Stress stinks! I'm a month away from finishing my first semester of college and it is getting harder and harder to not stress out. I'm naturally a worrier and a control freak. I like everything to be in its own box and don't like it when I can't get my head around things; i.e. my history paper on William, Duke of Normandy's conquest of England. These past two days, it has been so bad that I am clenching my jaw in my sleep to the point that chewing is torture! It was pretty pathetic when I was trying to eat cereal this morning.
For the simple reason of self-preservation, I have been really trying to relax, keeping calm, taking breaks, and noticing when I'm clenching. But there is another, bigger reason that I need to keep reminding myself not to stress. When I stress, I am not trusting my Savior to take care of everything. I don't know how many times I've told myself that He can take care of it better than I can, but still, I want to do it all myself like an obstinate toddler.

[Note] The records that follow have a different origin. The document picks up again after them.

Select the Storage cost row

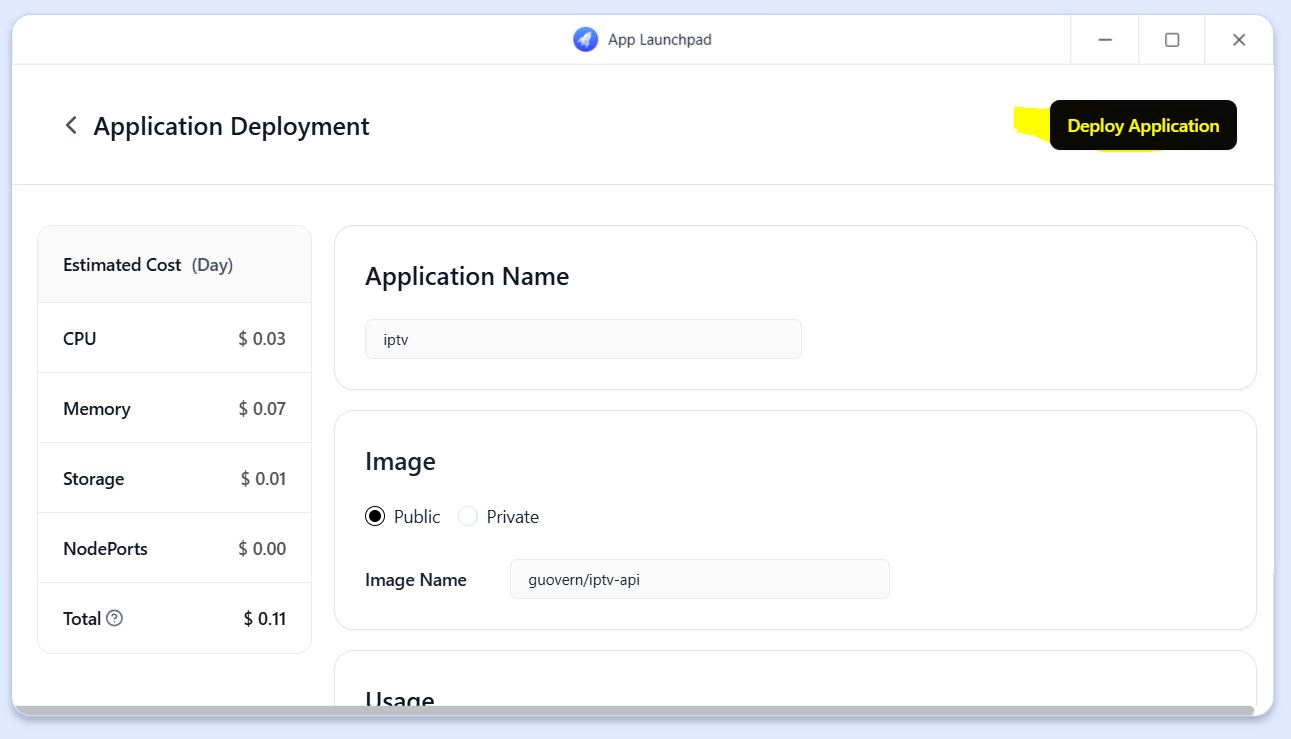pos(174,479)
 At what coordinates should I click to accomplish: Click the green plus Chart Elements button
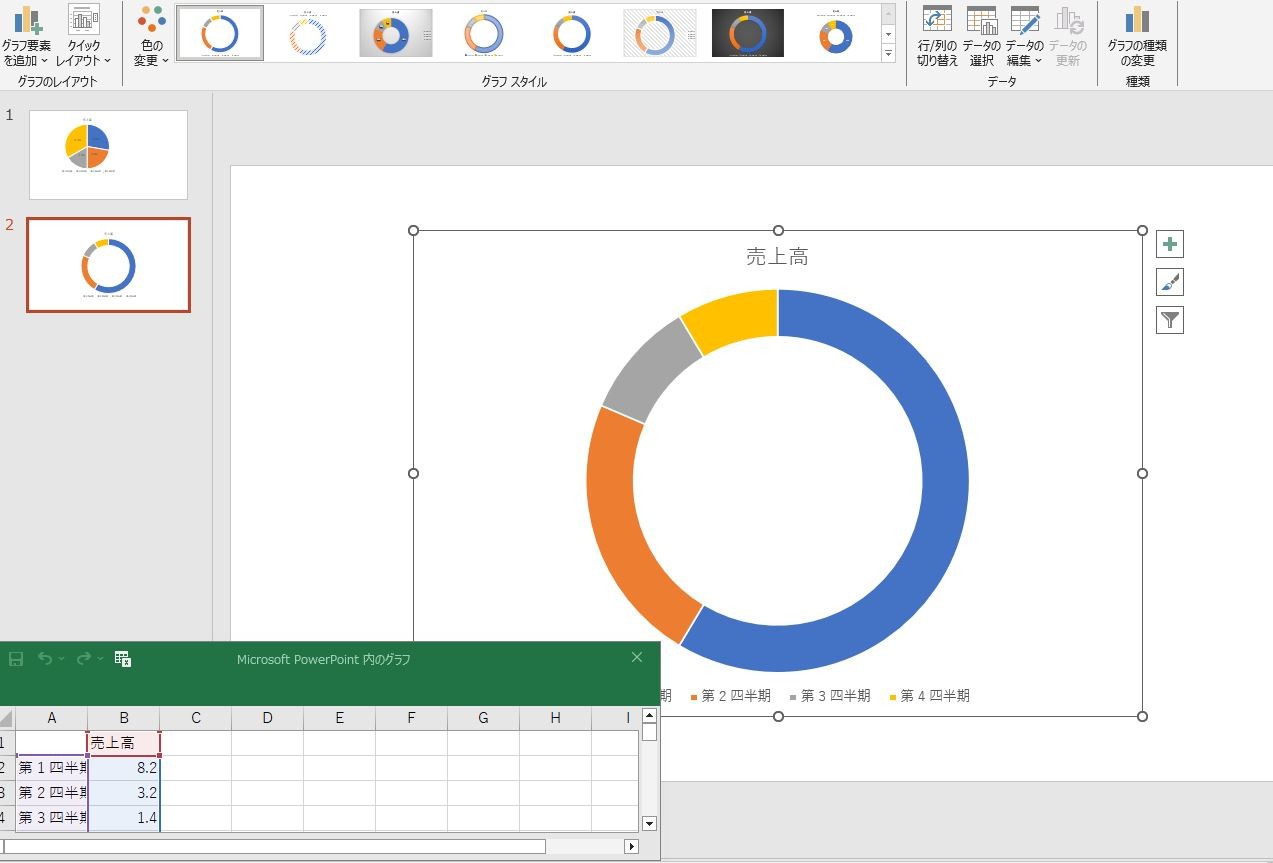click(1170, 244)
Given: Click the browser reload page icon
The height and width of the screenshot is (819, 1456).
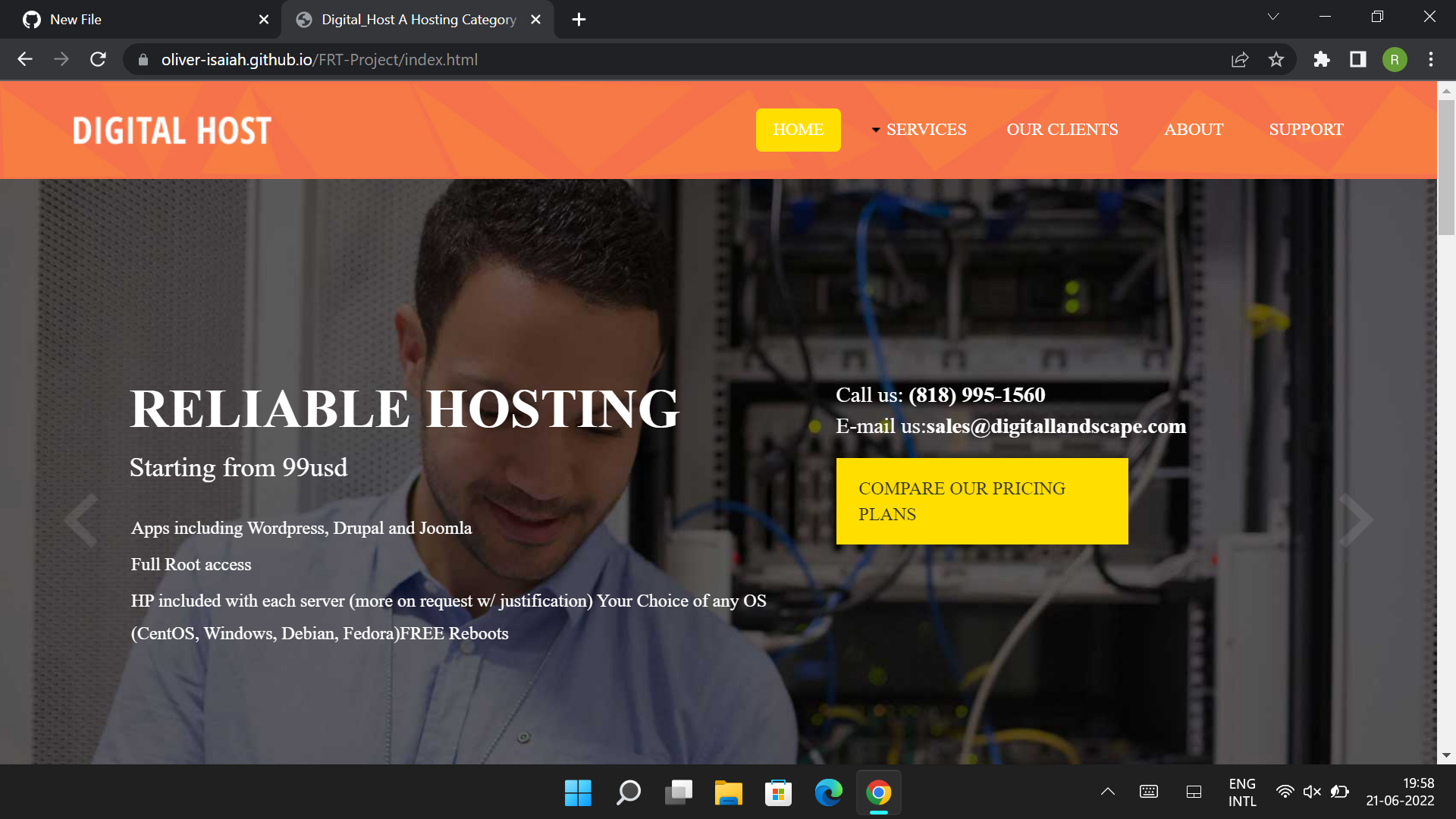Looking at the screenshot, I should coord(98,59).
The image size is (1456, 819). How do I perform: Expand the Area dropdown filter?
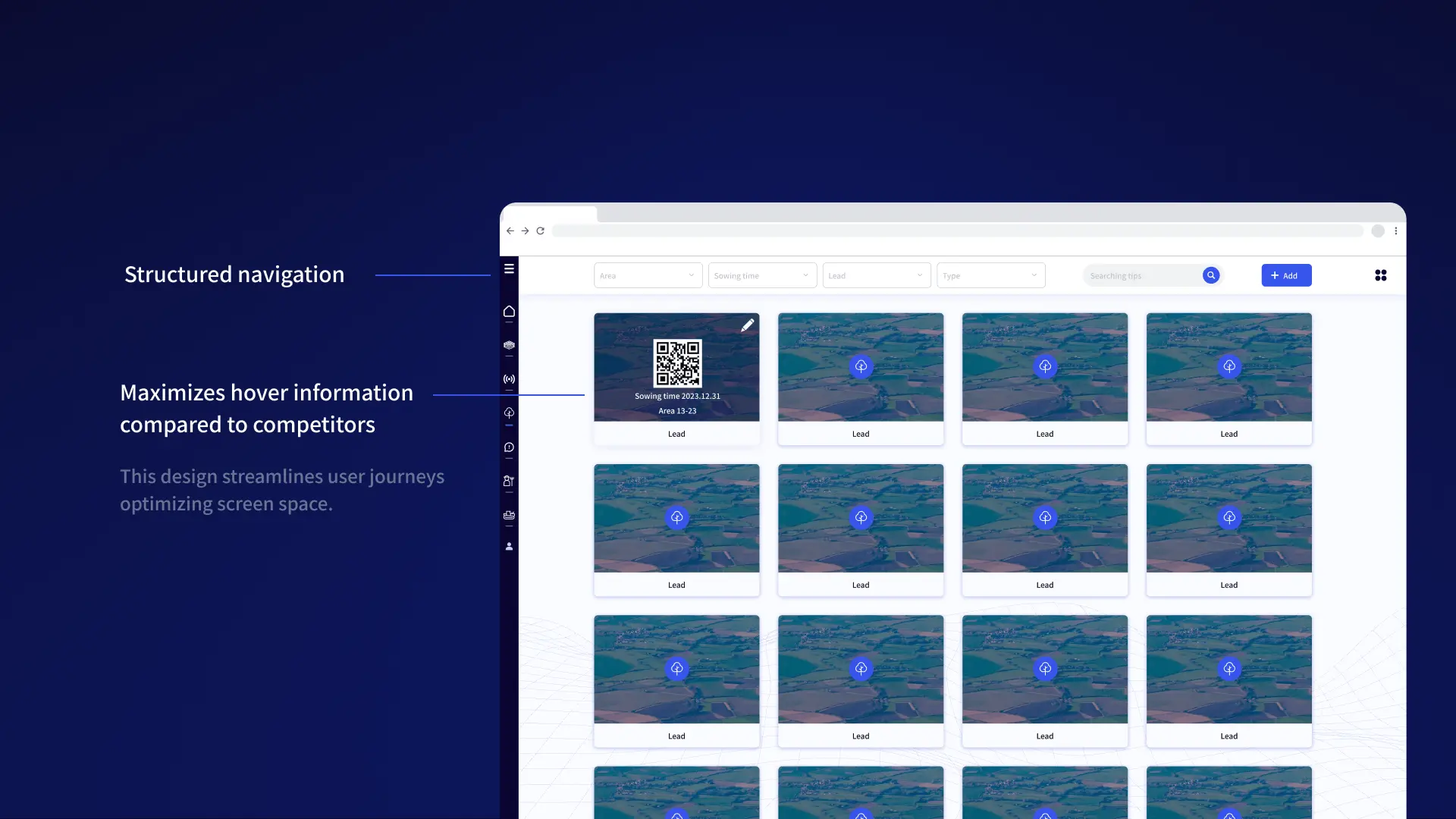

I think Christ was thinking of people like me when He said: "And which of you by being anxious can add a single hour to his span of life...Therefore do not be anxious, saying, 'What shall we eat?' or 'What shall we drink?' or 'What shall we wear?' For the Gentiles seek after all these things, and your heavenly Father knows that you need them all. But seek first the kingdom of God and His righteousness, and all these things will be added to you." Matthew 6:27,31-33
God is fully aware that I'm stressed about getting all my classes in for the winter semester and frustrated cause my paper is refusing to flow together, and He is big enough to get me through it. I won't die, in spite of what I think. The Gospel is still certain, I am still saved, and Christ still loves me! No paper or exam will ever shake that.
Whether it is school or work or an overload of housework, don't stress. It will only wear you down. Breathe and trust! We'll all survive together!